Una de las señales más frecuentes de que la terapia es necesaria es el aumento del nerviosismo o la ansiedad del niño. Si el niño experimenta con regularidad miedos intensos, teme separarse de sus padres o le atormentan las pesadillas, conviene consultar a un psicólogo. Un profesional identificará causas más serias de la ansiedad y aconsejará cómo abordarlas.
También puede ser preocupante una conducta agresiva o, por el contrario, un comportamiento marcadamente distante e introvertido. Fíjese si el niño de repente se aísla de sus amigos, pierde intereses anteriores o, por el contrario, se comporta de manera desproporcionadamente agresiva o iracunda ante el más mínimo estímulo.
Cualquier cambio en el patrón de sueño, como el insomnio, tardar mucho en conciliar el sueño o tener pesadillas frecuentes, también puede ser una señal. Si estos síntomas duran más de unas semanas o incluso empeoran, es momento de acudir a un psicólogo infantil.

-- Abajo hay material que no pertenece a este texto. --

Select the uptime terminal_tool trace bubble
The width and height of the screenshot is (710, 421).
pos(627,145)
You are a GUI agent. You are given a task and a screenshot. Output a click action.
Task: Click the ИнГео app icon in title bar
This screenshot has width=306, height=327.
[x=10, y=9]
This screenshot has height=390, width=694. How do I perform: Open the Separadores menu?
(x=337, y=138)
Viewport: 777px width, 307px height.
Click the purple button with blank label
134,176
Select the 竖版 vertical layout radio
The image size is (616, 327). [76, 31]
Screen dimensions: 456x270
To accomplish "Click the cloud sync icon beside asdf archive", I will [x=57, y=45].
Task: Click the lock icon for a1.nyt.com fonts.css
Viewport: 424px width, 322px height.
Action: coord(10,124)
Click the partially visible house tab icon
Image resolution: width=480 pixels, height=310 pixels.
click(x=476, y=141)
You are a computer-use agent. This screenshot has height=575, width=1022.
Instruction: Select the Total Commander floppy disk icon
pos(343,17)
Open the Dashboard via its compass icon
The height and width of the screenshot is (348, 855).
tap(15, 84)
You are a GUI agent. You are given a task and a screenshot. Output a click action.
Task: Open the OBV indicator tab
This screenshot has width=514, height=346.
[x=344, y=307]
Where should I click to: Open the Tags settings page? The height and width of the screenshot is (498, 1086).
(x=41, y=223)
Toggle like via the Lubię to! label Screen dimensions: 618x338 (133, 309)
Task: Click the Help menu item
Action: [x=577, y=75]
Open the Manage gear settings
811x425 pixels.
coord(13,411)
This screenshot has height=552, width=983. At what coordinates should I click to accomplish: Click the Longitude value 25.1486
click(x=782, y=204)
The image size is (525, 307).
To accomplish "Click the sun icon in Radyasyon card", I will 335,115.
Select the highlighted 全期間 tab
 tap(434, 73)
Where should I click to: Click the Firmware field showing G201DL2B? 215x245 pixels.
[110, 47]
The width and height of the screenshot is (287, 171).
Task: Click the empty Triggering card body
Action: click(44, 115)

¿Cómo proceder cuando descubra que su hijo necesita terapia?
Si descubre que su hijo probablemente necesita terapia, no lo posponga. Explíquele con sensibilidad que acudir a un profesional es algo normal y que muchos niños a veces necesitan ayuda. Subraye que el terapeuta está ahí precisamente para ayudar al niño a manejar mejor aquello que le preocupa.
La primera visita al terapeuta suele ser principalmente de toma de contacto. El terapeuta evalúa el estado actual y le propondrá una estrategia para continuar con la colaboración. No olvide que una terapia exitosa requiere la colaboración de los padres y del niño con el especialista.
Lo ideal es que el terapeuta ofrezca también consultas para los padres o que involucre activamente a la familia en el proceso.
No espere a ver si las dificultades de su hijo “se resuelven solas”. Cuanto antes acuda a un profesional, más rápida puede ser la mejoría en el niño. Observe con atención y fíjese en las señales mencionadas. En cuanto detecte alguna de estas dificultades presentes de forma persistente, contacte con un terapeuta infantil.